_THE PROBLEM:_ Go to the line below containing "Image resolution: width=984" and print exactly from there through the line containing "You are a computer-use agent. Viewport: 1000px", both included. Print nothing else.

______

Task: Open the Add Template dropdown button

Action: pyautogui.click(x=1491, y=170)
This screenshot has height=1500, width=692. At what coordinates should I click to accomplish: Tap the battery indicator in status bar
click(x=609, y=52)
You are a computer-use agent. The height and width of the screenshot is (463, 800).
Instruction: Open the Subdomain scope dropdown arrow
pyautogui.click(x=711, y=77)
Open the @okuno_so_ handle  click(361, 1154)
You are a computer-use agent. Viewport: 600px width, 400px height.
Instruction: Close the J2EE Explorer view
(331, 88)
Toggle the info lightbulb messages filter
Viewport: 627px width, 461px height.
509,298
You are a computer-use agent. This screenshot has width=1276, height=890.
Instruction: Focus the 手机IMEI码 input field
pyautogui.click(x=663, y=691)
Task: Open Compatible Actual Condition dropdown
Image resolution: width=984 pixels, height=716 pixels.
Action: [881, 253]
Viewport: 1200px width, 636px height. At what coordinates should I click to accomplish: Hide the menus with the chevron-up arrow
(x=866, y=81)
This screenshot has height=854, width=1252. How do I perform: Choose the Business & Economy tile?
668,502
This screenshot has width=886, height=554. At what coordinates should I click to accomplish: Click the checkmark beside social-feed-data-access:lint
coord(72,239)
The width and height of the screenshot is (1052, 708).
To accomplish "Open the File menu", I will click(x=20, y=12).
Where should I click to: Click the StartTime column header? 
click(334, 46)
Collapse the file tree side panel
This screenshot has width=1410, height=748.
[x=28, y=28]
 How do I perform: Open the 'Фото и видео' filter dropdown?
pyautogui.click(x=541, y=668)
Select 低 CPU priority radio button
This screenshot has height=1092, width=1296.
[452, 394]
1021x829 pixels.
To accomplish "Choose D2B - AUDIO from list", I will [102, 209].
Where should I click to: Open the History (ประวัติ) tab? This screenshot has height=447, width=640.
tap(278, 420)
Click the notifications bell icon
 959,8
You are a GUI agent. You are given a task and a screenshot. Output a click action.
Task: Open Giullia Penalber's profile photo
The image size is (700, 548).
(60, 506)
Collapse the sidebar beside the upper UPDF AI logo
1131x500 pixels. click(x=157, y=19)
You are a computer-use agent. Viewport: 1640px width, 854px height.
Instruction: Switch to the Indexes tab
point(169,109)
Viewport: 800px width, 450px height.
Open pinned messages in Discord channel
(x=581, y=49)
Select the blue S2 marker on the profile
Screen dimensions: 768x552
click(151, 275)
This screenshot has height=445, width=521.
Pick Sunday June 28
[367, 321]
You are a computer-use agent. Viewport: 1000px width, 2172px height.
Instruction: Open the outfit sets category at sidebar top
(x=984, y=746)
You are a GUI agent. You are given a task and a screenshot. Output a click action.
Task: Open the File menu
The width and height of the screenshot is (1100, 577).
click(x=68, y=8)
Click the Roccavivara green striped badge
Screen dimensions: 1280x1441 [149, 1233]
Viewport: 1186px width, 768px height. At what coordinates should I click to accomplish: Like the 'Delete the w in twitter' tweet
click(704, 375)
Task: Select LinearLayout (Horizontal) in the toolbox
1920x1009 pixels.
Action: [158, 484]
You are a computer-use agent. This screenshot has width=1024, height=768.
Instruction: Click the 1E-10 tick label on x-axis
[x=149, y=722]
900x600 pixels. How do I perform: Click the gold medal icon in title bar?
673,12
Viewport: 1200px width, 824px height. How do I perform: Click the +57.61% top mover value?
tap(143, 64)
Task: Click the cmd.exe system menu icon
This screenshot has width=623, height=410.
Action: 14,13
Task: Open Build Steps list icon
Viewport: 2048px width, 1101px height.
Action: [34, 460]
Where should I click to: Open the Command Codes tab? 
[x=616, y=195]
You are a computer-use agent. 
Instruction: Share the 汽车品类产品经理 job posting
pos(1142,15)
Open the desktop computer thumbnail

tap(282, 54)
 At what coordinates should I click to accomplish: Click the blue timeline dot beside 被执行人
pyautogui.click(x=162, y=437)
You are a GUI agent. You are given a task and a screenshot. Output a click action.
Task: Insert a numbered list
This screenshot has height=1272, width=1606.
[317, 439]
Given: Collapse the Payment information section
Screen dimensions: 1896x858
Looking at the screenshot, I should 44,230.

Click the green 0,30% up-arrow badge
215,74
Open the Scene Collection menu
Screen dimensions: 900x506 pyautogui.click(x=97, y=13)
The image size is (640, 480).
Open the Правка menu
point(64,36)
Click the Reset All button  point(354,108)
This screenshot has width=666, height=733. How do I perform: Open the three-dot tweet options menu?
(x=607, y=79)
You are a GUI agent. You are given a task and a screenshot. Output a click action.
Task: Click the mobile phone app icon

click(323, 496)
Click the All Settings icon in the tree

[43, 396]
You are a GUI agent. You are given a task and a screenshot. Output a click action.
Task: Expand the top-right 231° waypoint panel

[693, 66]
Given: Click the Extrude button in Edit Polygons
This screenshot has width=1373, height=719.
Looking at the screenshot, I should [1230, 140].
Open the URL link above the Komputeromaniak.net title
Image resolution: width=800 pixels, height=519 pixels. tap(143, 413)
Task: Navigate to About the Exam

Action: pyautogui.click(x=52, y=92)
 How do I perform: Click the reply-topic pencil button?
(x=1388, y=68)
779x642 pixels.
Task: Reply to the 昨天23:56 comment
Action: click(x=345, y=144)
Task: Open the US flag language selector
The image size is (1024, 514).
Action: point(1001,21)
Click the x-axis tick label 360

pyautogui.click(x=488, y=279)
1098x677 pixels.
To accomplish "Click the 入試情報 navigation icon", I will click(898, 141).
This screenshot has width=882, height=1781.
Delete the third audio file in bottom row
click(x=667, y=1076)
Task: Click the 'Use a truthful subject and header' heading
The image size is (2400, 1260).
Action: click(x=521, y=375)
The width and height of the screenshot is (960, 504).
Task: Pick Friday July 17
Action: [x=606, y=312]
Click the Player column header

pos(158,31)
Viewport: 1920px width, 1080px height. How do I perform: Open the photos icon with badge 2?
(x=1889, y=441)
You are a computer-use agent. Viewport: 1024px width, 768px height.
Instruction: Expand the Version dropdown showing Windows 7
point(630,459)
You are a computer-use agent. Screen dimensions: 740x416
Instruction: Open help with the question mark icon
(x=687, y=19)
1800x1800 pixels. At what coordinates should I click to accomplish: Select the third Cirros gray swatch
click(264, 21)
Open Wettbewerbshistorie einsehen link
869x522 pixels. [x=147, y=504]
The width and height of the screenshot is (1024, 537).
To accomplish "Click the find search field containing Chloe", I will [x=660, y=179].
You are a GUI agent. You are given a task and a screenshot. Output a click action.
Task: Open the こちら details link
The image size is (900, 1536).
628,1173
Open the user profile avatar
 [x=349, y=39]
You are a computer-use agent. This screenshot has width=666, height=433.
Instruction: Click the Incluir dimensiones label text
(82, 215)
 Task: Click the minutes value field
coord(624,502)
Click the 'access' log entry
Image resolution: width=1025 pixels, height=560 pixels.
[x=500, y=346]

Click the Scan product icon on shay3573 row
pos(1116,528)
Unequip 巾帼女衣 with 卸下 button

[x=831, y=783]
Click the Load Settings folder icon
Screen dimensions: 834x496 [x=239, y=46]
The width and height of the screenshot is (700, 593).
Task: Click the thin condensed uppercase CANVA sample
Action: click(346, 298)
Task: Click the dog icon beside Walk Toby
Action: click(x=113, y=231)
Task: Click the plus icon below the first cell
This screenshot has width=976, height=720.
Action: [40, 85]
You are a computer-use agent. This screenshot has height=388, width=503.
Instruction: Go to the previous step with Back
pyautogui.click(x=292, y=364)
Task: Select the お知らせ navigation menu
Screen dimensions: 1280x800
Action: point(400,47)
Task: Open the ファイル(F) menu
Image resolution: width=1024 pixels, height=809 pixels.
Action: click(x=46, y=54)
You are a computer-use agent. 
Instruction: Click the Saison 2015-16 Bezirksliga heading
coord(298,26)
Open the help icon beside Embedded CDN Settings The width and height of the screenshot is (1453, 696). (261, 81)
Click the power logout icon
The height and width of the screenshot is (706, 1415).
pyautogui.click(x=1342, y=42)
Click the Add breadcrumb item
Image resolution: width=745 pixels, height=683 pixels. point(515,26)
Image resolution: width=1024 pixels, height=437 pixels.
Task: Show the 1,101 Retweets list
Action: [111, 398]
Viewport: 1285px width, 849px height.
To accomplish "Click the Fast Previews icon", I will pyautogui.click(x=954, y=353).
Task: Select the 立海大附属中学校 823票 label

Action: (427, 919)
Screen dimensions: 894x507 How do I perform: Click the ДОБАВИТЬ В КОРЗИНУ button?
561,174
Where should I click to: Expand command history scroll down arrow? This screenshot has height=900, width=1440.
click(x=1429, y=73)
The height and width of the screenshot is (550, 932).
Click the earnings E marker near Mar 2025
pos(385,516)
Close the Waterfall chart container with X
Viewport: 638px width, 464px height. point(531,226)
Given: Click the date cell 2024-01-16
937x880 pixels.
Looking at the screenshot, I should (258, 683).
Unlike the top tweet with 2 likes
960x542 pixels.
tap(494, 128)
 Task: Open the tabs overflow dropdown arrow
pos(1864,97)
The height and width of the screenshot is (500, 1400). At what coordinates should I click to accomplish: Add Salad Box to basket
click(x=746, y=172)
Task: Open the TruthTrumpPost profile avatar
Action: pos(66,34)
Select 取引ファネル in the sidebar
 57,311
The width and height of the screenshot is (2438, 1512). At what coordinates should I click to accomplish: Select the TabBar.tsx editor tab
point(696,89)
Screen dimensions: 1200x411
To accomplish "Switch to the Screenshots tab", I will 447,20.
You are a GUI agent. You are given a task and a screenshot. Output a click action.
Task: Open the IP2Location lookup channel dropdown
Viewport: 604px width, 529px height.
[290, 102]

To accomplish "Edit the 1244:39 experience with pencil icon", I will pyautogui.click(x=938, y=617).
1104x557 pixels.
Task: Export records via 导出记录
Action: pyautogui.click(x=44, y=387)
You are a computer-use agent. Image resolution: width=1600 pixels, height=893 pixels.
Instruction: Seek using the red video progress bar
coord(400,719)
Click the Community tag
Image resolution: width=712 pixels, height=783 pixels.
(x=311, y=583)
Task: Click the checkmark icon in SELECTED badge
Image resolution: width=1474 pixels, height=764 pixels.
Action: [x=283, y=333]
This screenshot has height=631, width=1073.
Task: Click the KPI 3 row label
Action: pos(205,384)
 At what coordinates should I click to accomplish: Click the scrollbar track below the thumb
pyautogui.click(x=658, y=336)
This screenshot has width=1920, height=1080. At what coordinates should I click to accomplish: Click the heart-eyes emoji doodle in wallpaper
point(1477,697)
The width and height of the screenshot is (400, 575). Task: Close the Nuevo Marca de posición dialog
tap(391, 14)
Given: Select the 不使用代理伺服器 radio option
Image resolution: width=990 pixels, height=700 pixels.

______

_EXERCISE ANSWER:_
Image resolution: width=984 pixels, height=716 pixels.
Action: [881, 253]
Viewport: 1200px width, 636px height. At what coordinates should I click to accomplish: Hide the menus with the chevron-up arrow
(x=866, y=81)
This screenshot has height=854, width=1252. How do I perform: Choose the Business & Economy tile?
668,502
This screenshot has width=886, height=554. At what coordinates should I click to accomplish: Click the checkmark beside social-feed-data-access:lint
coord(72,239)
The width and height of the screenshot is (1052, 708).
To accomplish "Open the File menu", I will click(x=20, y=12).
Where should I click to: Click the StartTime column header? 
click(334, 46)
Collapse the file tree side panel
This screenshot has width=1410, height=748.
[x=28, y=28]
 How do I perform: Open the 'Фото и видео' filter dropdown?
pyautogui.click(x=541, y=668)
Select 低 CPU priority radio button
This screenshot has height=1092, width=1296.
[452, 394]
1021x829 pixels.
To accomplish "Choose D2B - AUDIO from list", I will [102, 209].
Where should I click to: Open the History (ประวัติ) tab? This screenshot has height=447, width=640.
tap(278, 420)
Click the notifications bell icon
 959,8
You are a GUI agent. You are given a task and a screenshot. Output a click action.
Task: Open Giullia Penalber's profile photo
The image size is (700, 548).
(60, 506)
Collapse the sidebar beside the upper UPDF AI logo
1131x500 pixels. click(x=157, y=19)
You are a computer-use agent. Viewport: 1640px width, 854px height.
Instruction: Switch to the Indexes tab
point(169,109)
Viewport: 800px width, 450px height.
Open pinned messages in Discord channel
(x=581, y=49)
Select the blue S2 marker on the profile
Screen dimensions: 768x552
click(151, 275)
This screenshot has height=445, width=521.
Pick Sunday June 28
[367, 321]
You are a computer-use agent. Viewport: 1000px width, 2172px height.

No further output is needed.